Data extracted from a collection
:::
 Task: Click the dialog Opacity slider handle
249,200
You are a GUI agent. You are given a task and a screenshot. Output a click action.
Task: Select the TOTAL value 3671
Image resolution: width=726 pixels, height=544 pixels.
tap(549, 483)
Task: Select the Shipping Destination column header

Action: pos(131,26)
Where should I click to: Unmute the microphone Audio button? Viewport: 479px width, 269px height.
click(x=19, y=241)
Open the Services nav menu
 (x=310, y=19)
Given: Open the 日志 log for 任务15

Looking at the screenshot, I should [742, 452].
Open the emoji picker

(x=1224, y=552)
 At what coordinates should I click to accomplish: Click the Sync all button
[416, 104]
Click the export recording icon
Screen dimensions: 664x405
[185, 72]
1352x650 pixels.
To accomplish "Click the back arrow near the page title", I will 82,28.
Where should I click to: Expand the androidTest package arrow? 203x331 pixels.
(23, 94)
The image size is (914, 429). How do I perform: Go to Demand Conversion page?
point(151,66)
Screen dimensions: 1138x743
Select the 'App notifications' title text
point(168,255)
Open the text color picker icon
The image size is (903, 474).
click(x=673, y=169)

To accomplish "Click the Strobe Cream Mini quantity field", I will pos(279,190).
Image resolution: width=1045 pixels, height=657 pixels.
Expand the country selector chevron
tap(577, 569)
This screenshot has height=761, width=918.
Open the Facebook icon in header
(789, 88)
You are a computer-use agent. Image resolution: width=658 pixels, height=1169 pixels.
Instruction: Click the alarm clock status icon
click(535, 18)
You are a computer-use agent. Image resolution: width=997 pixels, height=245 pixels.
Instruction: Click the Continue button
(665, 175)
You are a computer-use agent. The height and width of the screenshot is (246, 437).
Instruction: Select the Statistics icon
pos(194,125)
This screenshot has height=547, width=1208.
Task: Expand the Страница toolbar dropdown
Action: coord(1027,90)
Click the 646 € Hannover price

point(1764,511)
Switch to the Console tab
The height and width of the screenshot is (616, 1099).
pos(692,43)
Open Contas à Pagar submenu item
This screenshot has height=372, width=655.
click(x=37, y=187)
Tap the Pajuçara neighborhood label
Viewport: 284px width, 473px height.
:::
Exercise objective. In the lines above, find the word "will" and copy every line it occurs in.

Result for this exercise.
To accomplish "Click the back arrow near the page title", I will 82,28.
To accomplish "Click the Strobe Cream Mini quantity field", I will pos(279,190).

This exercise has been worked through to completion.